Young children are at highest risk of severe complications from the flu. Therefore, they should be the highest priority to receive a flu vaccine. Due to their age, children have little to no natural immunity to the flu. Their immune systems are naturally not as robust as the immune system of an adult. Therefore, when they contract the flu, they can get quite ill. This holds true of any infectious disease, not just the flu. However, because we have a vaccine that can protect our children from the devastating complications of the flu, there should be no reason for us not to take advantage of it.

Why is it important for adults?

In addition to infants and young children, the elderly are the next highest-risk segment of the population for complications from the flu. Like children, the elderly also have relatively weakened immune systems, which can result in severe life-threatening complications from the flu. Although young adults rarely manifest severe complications from the flu, it usually causes enough symptoms to result in time off of work. In addition, many adults have close contact with young children or the elderly. By getting a flu shot, young adults reduce the chance of contracting the flu and therefore protecting their loved ones and close contacts.

What other ways can you reduce your chance of getting the flu?

By far and away the best means of protecting yourself from getting the flu is getting an annual flu shot. Frequent handwashing, including the use of alcohol-based hand sanitizers, and avoidance of people who are showing flulike symptoms can help reduce, but not eliminate, the likelihood of transmission.

If you are experiencing symptoms, when should you or your child see a doctor?

Severe symptoms from the flu, such as difficulty breathing, persistent vomiting, significant lethargy or change in mental status warrant a doctor visit. Because severe complications from the flu can happen, monitoring vital signs, certain labs, and blood oxygen levels, can help determine which patients may require hospitalization.

What are some ways to help someone with the flu feel better?

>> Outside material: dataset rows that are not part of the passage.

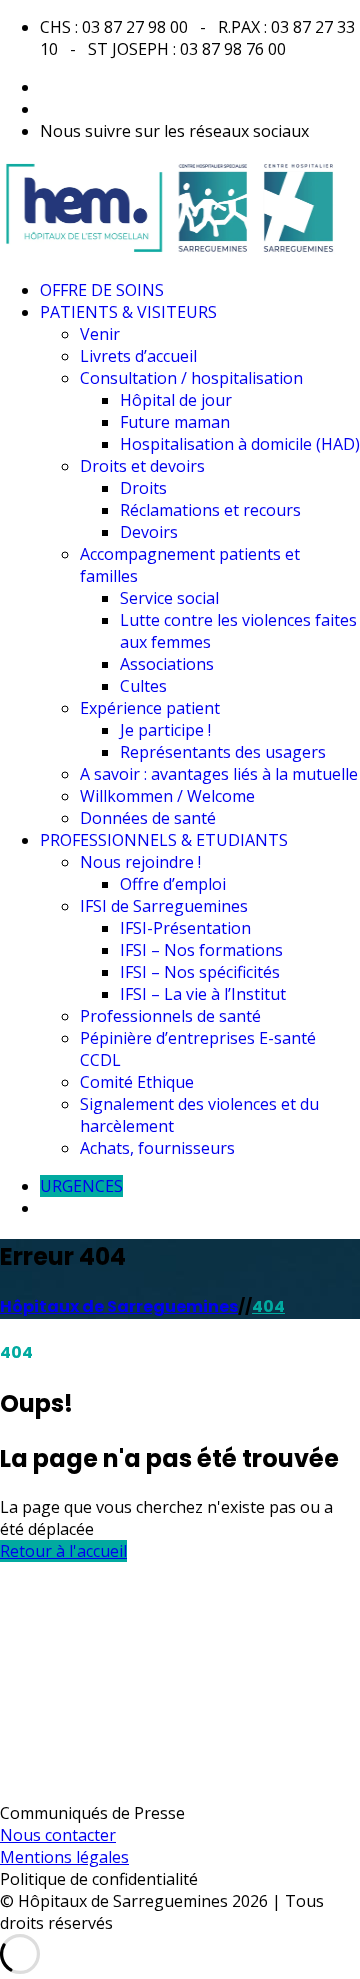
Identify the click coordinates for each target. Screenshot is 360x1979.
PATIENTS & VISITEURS (128, 312)
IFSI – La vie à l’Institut (203, 994)
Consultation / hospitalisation (191, 378)
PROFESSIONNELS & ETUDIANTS (164, 840)
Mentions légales (64, 1857)
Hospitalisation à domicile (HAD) (240, 444)
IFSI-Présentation (185, 928)
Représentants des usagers (223, 752)
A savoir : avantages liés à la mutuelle (219, 774)
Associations (167, 664)
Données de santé (148, 818)
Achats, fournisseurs (157, 1148)
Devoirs (149, 532)
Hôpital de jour (176, 400)
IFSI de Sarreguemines (164, 906)
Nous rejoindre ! (140, 862)
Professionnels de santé (170, 1016)
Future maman (175, 422)
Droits (143, 488)
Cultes (143, 686)
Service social (169, 598)
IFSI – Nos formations (201, 950)
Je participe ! (165, 730)
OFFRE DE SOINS (102, 290)
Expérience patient (150, 708)
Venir (100, 334)
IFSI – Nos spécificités (200, 972)
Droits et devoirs (142, 466)
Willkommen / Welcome (167, 796)
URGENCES (81, 1186)
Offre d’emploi (173, 884)
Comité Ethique (137, 1082)
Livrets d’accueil (138, 356)
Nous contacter (58, 1835)
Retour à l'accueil (63, 1551)
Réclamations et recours (210, 510)
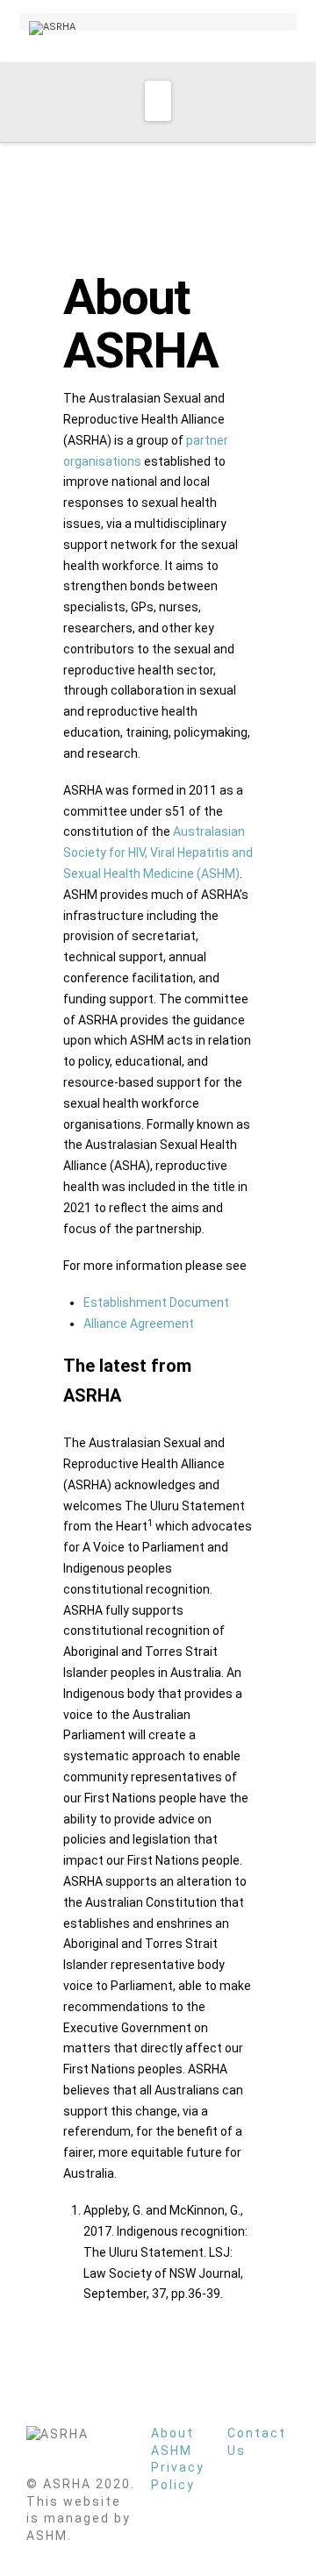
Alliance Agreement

Measures like running a humidifier, saline nose sprays, over-the-counter pain and fever reducers like acetaminophen or ibuprofen, rest, and fluids can help make people with the flu feel somewhat better. Occasionally, an antiviral medication called Tamiflu can be prescribed that can slightly shorten the duration of symptoms. Most people recover from the flu eventually, without requiring prescription medications. Because the flu treatments are so limited, however, prevention of flu through vaccination is paramount.

 

This article contains general information only and should not be used as a substitute for professional diagnosis, treatment or care by a qualified health care provider.